It was a year ago that I first wrote about the imminent death of the former great State of California in Bloodhound Blog
Unfortunately it’s time to roll out this article once again, reflecting on how little we’ve learned, how impotent we’ve become, and how far we have fallen from grace.
If you check out any of my social media profiles you’ll come to find that “It’s a Wonderful Life” with James Stewart is my absolute favorite of all time. Sure, I’m a Star Trek fan, a Dirty Harry fan, and lots’ more, but this movie captures the heart and soul of both an individual man, his family, and the community in which he lives. It is simply a great piece of art.

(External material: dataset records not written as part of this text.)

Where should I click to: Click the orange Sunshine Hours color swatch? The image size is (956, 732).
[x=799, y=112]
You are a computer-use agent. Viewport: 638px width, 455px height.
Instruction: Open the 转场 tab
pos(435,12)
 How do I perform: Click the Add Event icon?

Usually I don’t think about “It’s a Wonderful Life” until December, since that’s when the movie usually plays on TNT, or the mainstream stations. But today, after seeing a clip from a financial news show with a colleague, I was suddenly dumbstruck with something that just has to get out of my head now.

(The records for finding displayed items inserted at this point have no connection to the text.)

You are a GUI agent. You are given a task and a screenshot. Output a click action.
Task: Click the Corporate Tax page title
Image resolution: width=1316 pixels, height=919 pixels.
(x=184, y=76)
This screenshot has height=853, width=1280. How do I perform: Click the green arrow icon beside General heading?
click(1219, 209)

It so happens that today is the first day of California’s umpteenth failure to pass a balanced budget, so it’s not as if I haven’t lived through this before. California’s budget, like those of the counties and cities that make up this Golden state, have been turning putrid for quite some time.
Some thoughts and insights have fomented and seethed in me for over a year now, and perhaps using “It’s a Wonderful Life” as an example, I can at least unleash the demons that beset my thinking on this recurring and repulsive problem.
Take seven minutes and watch the America I grew up in. It’s a wonderful piece, with a message we’ll talk about down below.
Sorry, I had to wipe some tears again. I’m a real softy when it comes to communities, straight thinking, generosity and courage.
What stuck to my craw this morning when I was forced to think again about California and its problems was the fact that our sense of community is almost gone, forfeited by years of greed, selfishness, NIMBY’s and the pervasive idea that “I’ll take all I can get, when I can get it, from whomever I can get it.”
Teri, not Dayton, of course.
Here’s the heart of my heartbreak. With schools about to lose and children losing more, medical care being shut off, community programs for those in true need squashed, etc., etc., what I hear over and over again from those who HAVE is this. “We got ours. We want to keep ours. The rest of you can go down with the ship. We won’t play nice. We won’t share. We just want what we want, and we want it no matter what.”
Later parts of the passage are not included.